A couple of weekends ago, I found myself at 3:15 a.m. only a few blocks from the formerly forbidden 9:30 Club, watching occupied taxis zip by. My friend and I looked at each other after the fourth full cab, shrugged, and decided to make the 20-minute walk to our car. As we walked, I marveled at the beautiful homes, more expensive than I’ll ever be able to afford. And that’s when it dawned on me: eight years ago, I wasn’t even allowed here in the daytime, let alone 3:30 in the morning. There’s no other way to say it—D.C. done changed.
Since returning home a few months ago from a half-year of living in India, I’ve spent an enormous amount of time bouncing up and down the East Coast, visiting friends and family in D.C., Baltimore and New York City. Most of that time has been spent in D.C., where about 90 percent of my high school and college friends have since relocated. It’s not the first time I’ve spent in D.C. since graduating high school—a few close friends moved to D.C. for college and a few more for summer internships, so I began going there while home from college. But I never anticipated the full-scale D.C.-bound immigration that ensued after college graduation.
It should be noted that I used to hate D.C. It was the opposite of Baltimore. It was stuffy, strait-laced, and snooty—always looking down on my fair city. The social scene seemed at once flashy and dull, a bunch of kids in nice cars buying bottles at clubs that weren’t that cool. There was no creativity, no culture, and no style. The whole city was for show; fun wasn’t allowed. And, worst of all, it was resume-happy, like L.A. with the movie business, except instead of talking about a new pilot or screenplay, people talked about their think tanks and acronym-laden agencies. Everyone was judging your qualification to be a treasured “contact,” someone who could take them to the next step in their career. Humanity was replaced with a job title.
But now things are different, changing, even if the resume bit is still the same. The last couple of years have seen a long-arced trend accelerate to warp speed. The city’s population is booming, and the metropolitan region is one of the fastest growing in the country. The increase in the size of the federal government during the recession has certainly helped spur growth, but the private sector has been flocking to the area, as well. Government-related companies like defense contractor Northrop Grumman have been moving to D.C. from across the country.
More importantly, there has been a sizable increase outside the government sphere. Hilton Hotels is moving its headquarters from L.A. to D.C. The burgeoning biotechnology industry has planted firm roots in the area due largely to the presence of the National Institutes of Health, the FDA and Johns Hopkins in Maryland. Best of all has been the surge in technology and tech startup jobs, with the D.C. region second only to New York in recent tech hires (more than Silicon Valley, Boston or Seattle).
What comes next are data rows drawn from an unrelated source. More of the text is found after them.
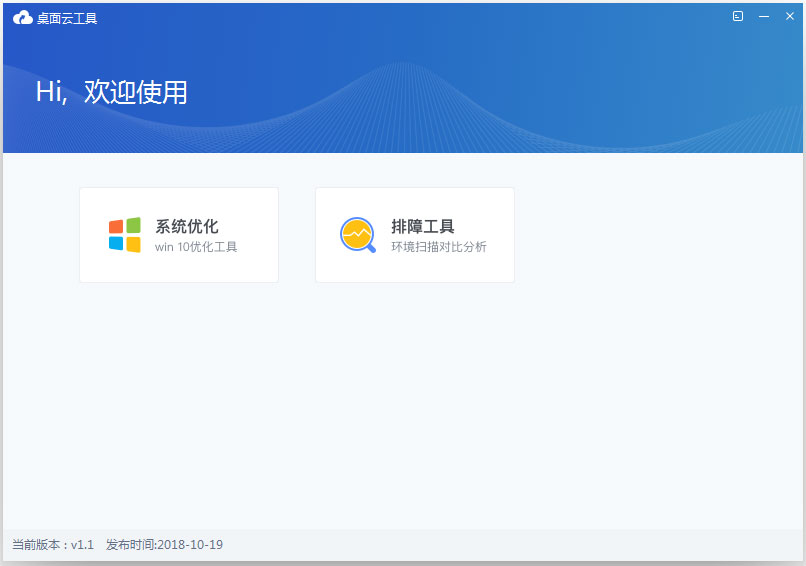Open the 排障工具 tool card
Image resolution: width=806 pixels, height=566 pixels.
415,235
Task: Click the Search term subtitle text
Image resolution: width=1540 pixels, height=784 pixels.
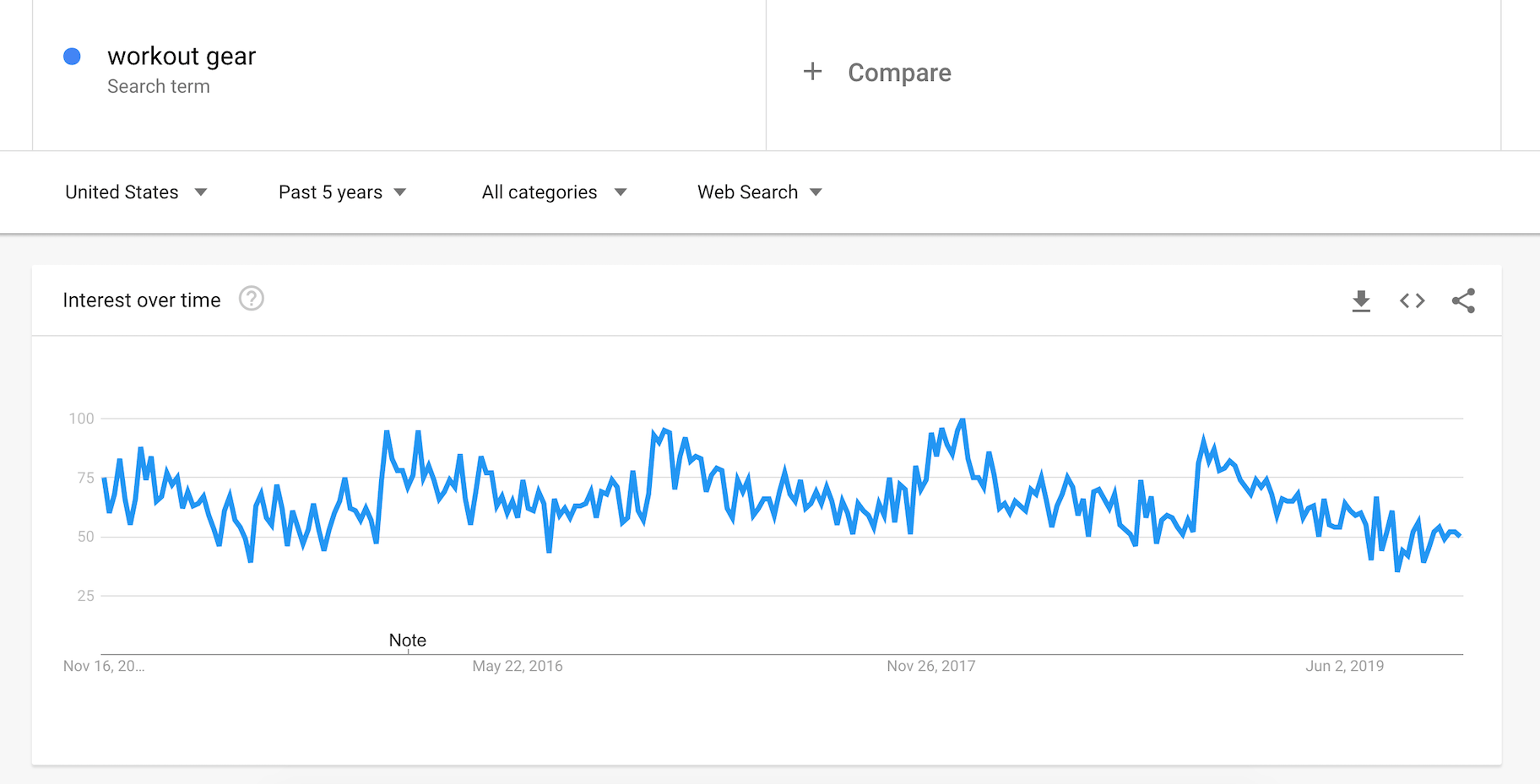Action: tap(159, 86)
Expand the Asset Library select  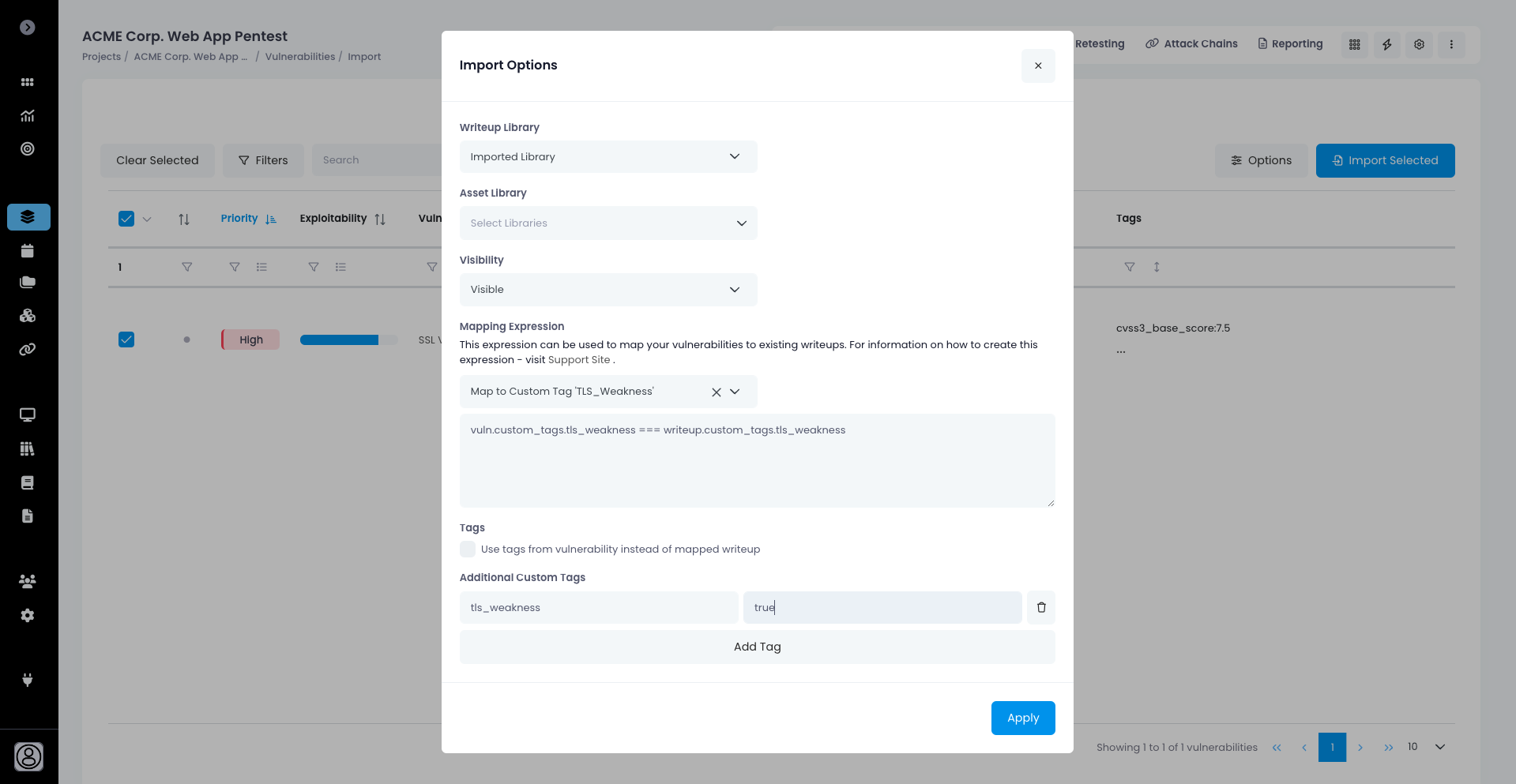[608, 223]
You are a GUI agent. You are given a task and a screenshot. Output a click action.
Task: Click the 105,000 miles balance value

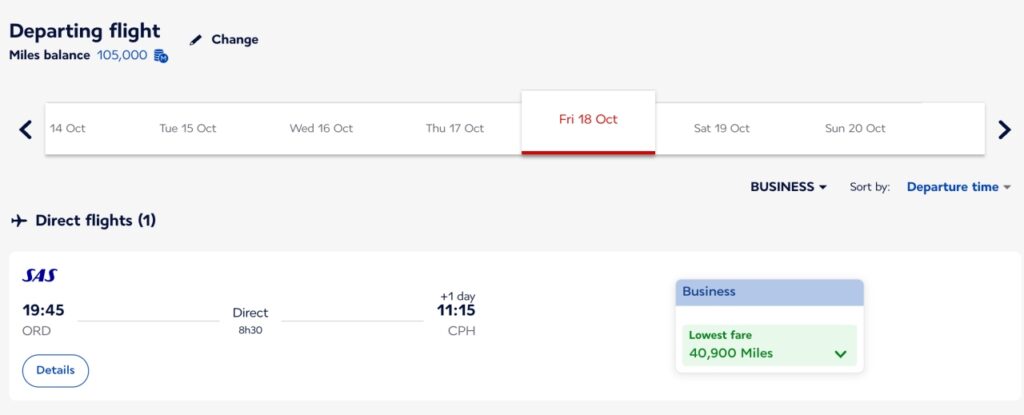point(122,56)
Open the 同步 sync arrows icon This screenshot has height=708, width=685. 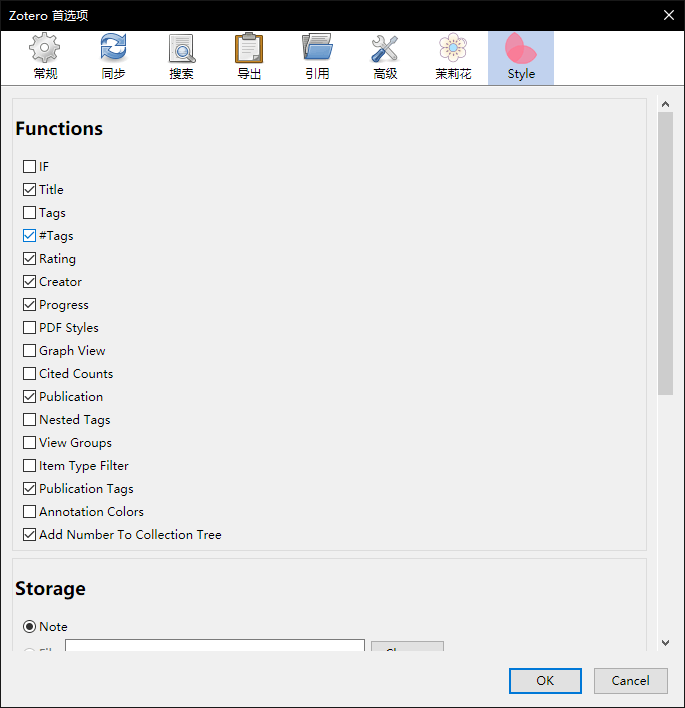pos(113,47)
All of the sudden, D.C. is becoming cool. The past couple of years have seen a startling number of new bars, clubs and restaurants. I sit with friends from home and from D.C., and we marvel at the drastic changes, the dressed-to-kill people and the clubs where there were once soup kitchens. The fussy Georgetown clubs with bitchy doormen have given way to the anything-goes madness like the basement electro sweatbox U Street Music Hall or the influx of beer gardens and dive bars in the H St. NE neighborhood (which feels like it could be a particularly exciting nook of Brooklyn). Warehouse and word-of-mouth club parties have spread like wildfire. For better or worse, an influential hipster scene has emerged, drawing sharp contrast to the mousy, stiff stereotypes of old.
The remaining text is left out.